TURKEY: Tayyip Erdogan won re-election last weekend and is scheduled to take the oath of office as president of Turkey on Saturday. He will then select his cabinet, which is expected to signify a change in his unconventional economic plan. He received 52.2% of the vote in the runoff election, which contradicted the majority of surveys and occurred despite a cost-of-living crisis.
Erdogan’s new five-year term as president gives him the freedom to continue his more autocratic tactics, which have split the NATO member nation and boosted its standing as a regional military might. He will take the oath in the general assembly in Ankara at 3 p.m. (1200 GMT) on Saturday.
A ceremony at the presidential palace will be attended by representatives from 78 nations and international organisations, including NATO Secretary-General Jens Stoltenberg, Venezuelan President Nicolas Maduro, Hungarian Prime Minister Viktor Orban, and Armenian Prime Minister Nikol Pashinyan.
Erdogan is expected to appoint ministers in the evening, including Mehmet Simsek, the former head of the economy. This would indicate a return to more conventional economic policies, such as interest rate increases.
Simsek held the positions of finance minister and deputy prime minister from 2009 to 2018 and now has a significant role.
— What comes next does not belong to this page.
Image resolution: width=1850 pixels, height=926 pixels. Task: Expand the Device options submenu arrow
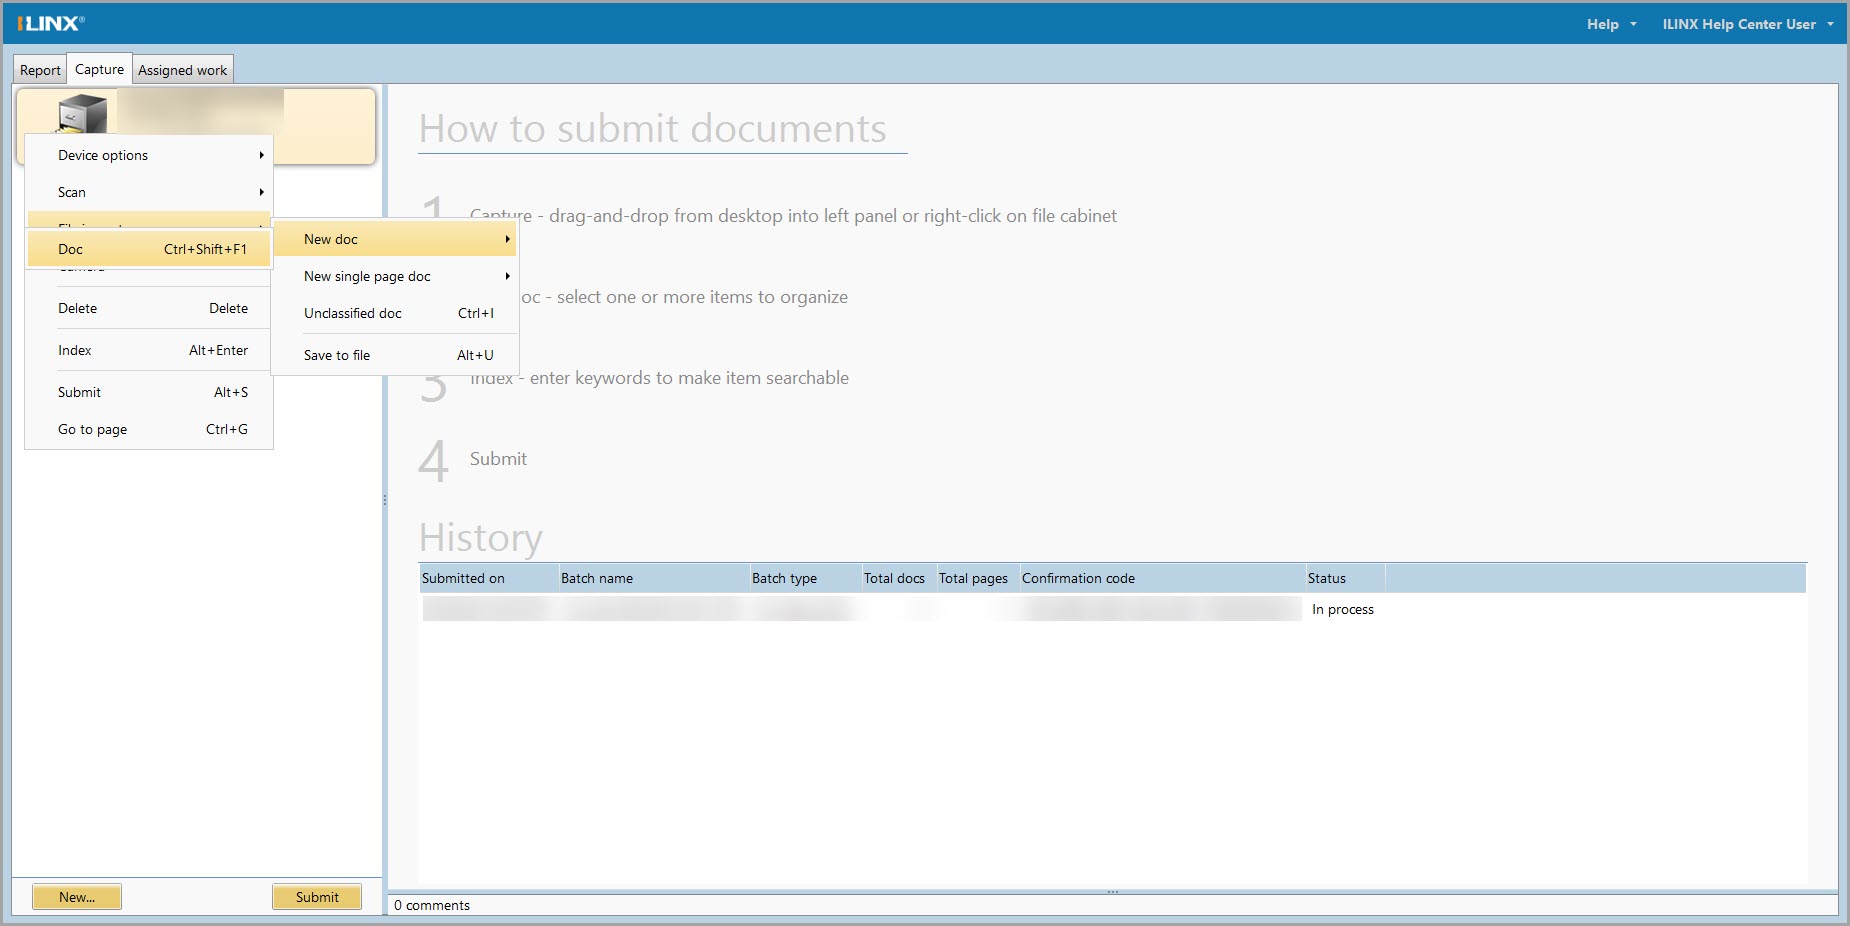coord(261,155)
The policy that has been supported by low-interest rates despite strong inflation and strict state control of the markets may change.
After his AK Party won the election, Erdogan was elected prime minister in 2003. Following a vote that gave him more administrative authority, he was chosen for a second term in 2018. In 2014, the public first voted him president, and in 2018, they chose him to serve another term.
The opposition was optimistic that Erdogan would be overthrown and his initiatives, such as interest rate increases to combat inflation, would be reversed. This made the election on May 14 and the runoff on May 28 crucial. Erdogan stated that Turkey’s most pressing problem was inflation, which had reached a 24-year high of 85% last year.
Analysts have warned that the economy is vulnerable to turbulence if existing policies are kept in place, with the lira hitting fresh all-time lows following the election. This is due to shrinking foreign reserves, a growing state-backed protected deposits programme, and unanchored inflation expectations.